Oruç ibadeti arınma, temizlenme, sabır ve kendine hakim olma ayıdır. Rabbimiz ibadetin temelinde insana kazandırmak istediği bir takım değerler var. O nedenle Müslümanların, Ramazan ayına ve Müslüman’a yakışmayan ve oruç ibadetiyle bağdaşmayan bir takım yanlış davranışlar içine girmemeleri gerekir.
Sahurlara kadar kahvelerde oyun oynayarak, çoluk çocuğumuzdan uzakta yanlış işler yaparak akşama kadar helalinden oruç tutmanın bir anlamı yok. Nasıl ki akşama kadar helal olan gıdalardan uzak durarak orucumuzu tutuyorsak, en iyisi haramlardan da oruçlu olmak lazım.
Günah işlerden de oruçlu olmak lazım.
Ramazan ayı vesilesiyle zor durumda olan insanlarımıza dualarımızı eksik etmeyelim. Diyanet İşleri Başkanlığımız da bu nedenle bu Ramazan’ın temasını ‘gelin gönüller yapalım bu Ramazan her zaman’ şeklinde belirledi. Ramazan vesilesiyle kırılan gönülleri, orada zorda olan insanların yaralarının sarılması noktasında önemli bir fırsat.

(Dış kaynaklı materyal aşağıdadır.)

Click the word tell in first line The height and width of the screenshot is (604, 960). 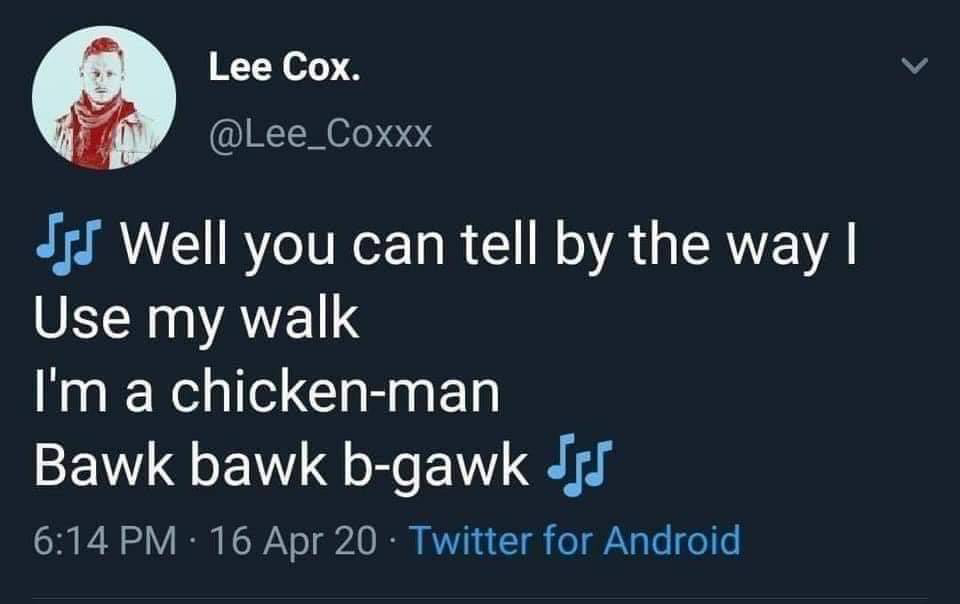coord(498,244)
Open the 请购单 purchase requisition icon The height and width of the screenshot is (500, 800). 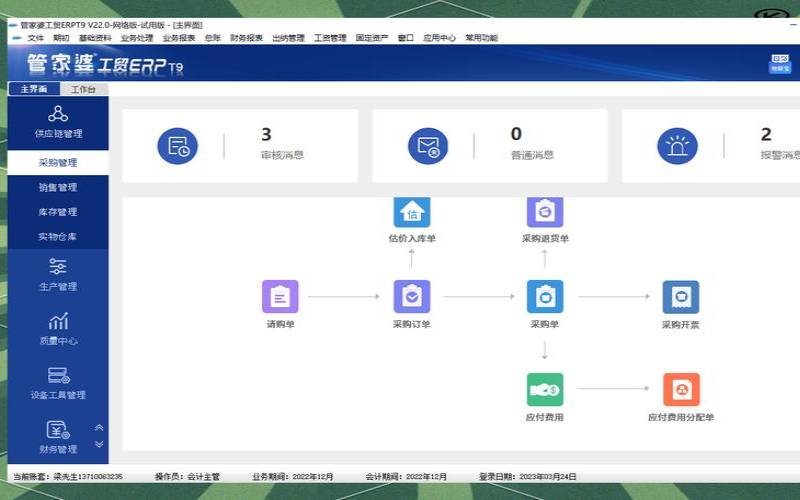tap(280, 297)

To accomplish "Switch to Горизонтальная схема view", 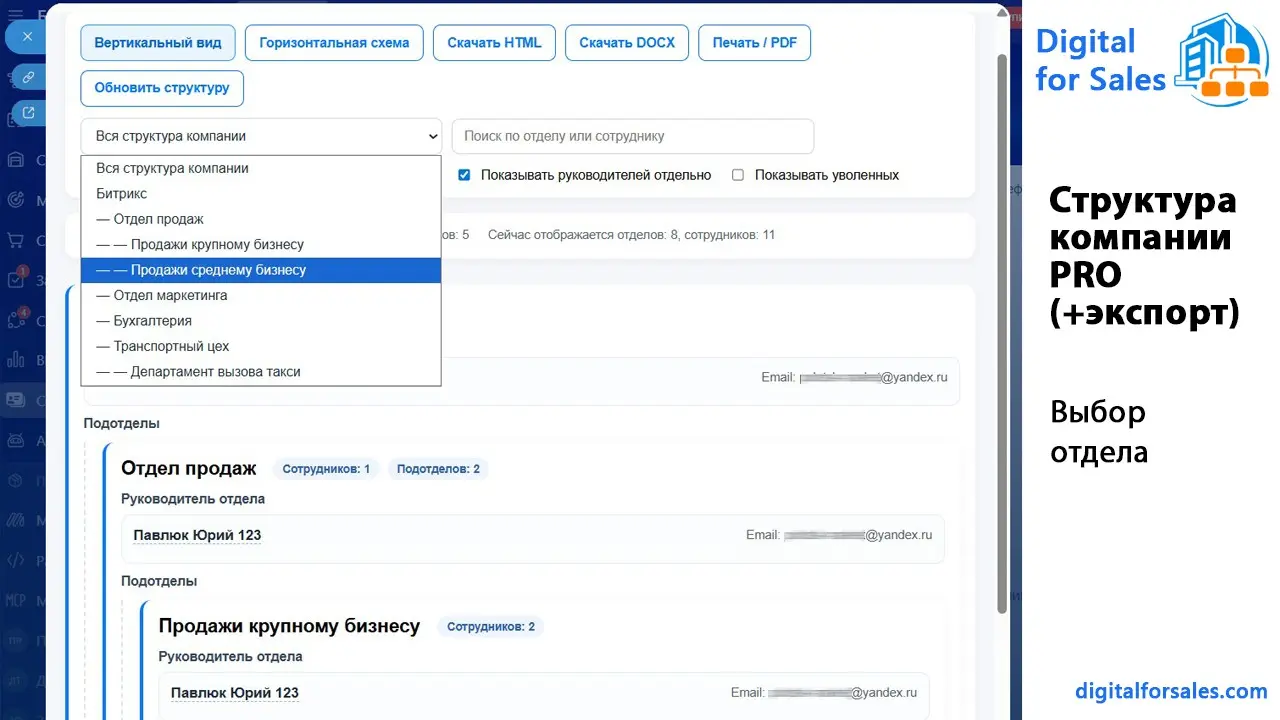I will (333, 42).
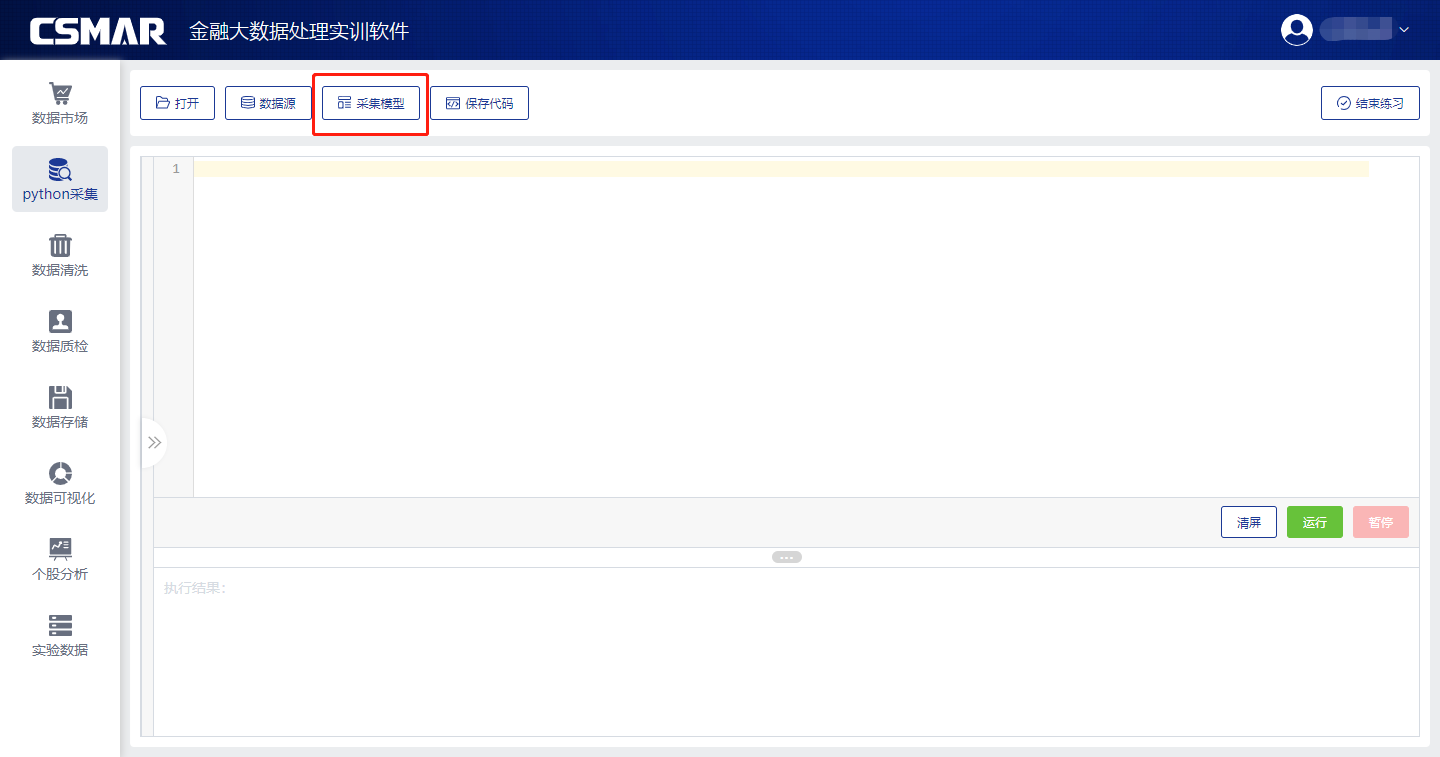Screen dimensions: 1440x757
Task: Click the 清屏 button
Action: point(1248,522)
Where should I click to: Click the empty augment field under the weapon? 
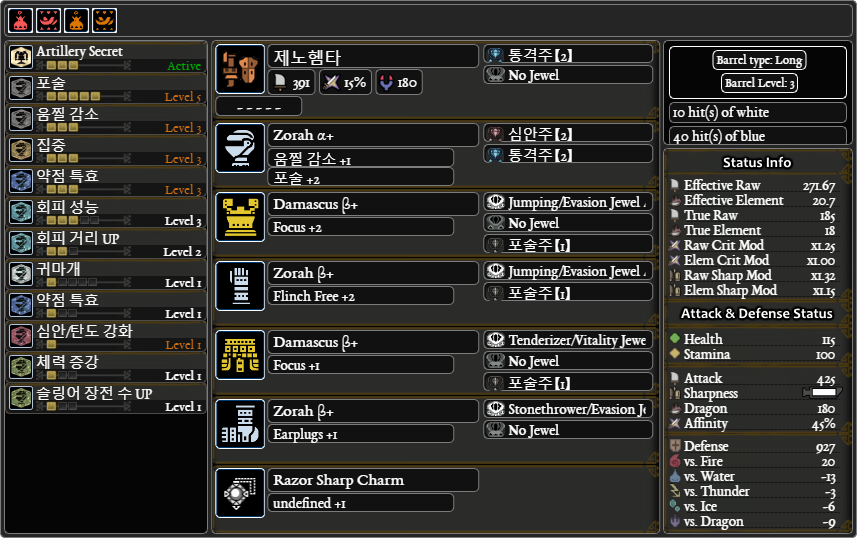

Dualarımızla, maddi ve manevi yardımlarımızla zorda olan Müslümanlara destek olmak durumundayız. Ülkemizde Suriye, Irak ve çeşitli yerlerden mülteciler var. Onların da bizim yardımımıza desteğimize ihtiyacı var. Güler yüzlerimize ihtiyaçları var. Ramazan ayı aynı zamanda bir yardımlaşma ayı. Fitre, zekat, sadakalarımızla onlara da Ramazan ayının o güzel havasını teneffüs etmelerini sağlamak gerekir. Müslüman oruç sayesinde hem Allah’ın nimetlerinin kadrini bilecek hem de bir tas çorbaya muhtaç insanların halini anlamak konusunda önemli bir ibadettir
Ramazan ayı geldiğinde kapılarımızda veya sokaklarda maalesef İslam’ın tasvip etmediği bir Müslüman’a yakışmayan bir takım istismarcılar oluyor. Bunlara dikkat etmek lazım. ‘Ben vereyim de nereye giderse gitsin, benden çıksın da ne olursa olsun’ değil de yardımın yerini bulma noktasında da bir hassasiyetin oluşması lazım. Halini arz edemeyen, derdini anlatamayan, kendi yokluklarıyla boğuşan insanları bulup buluşturmak bize düşen görevdir.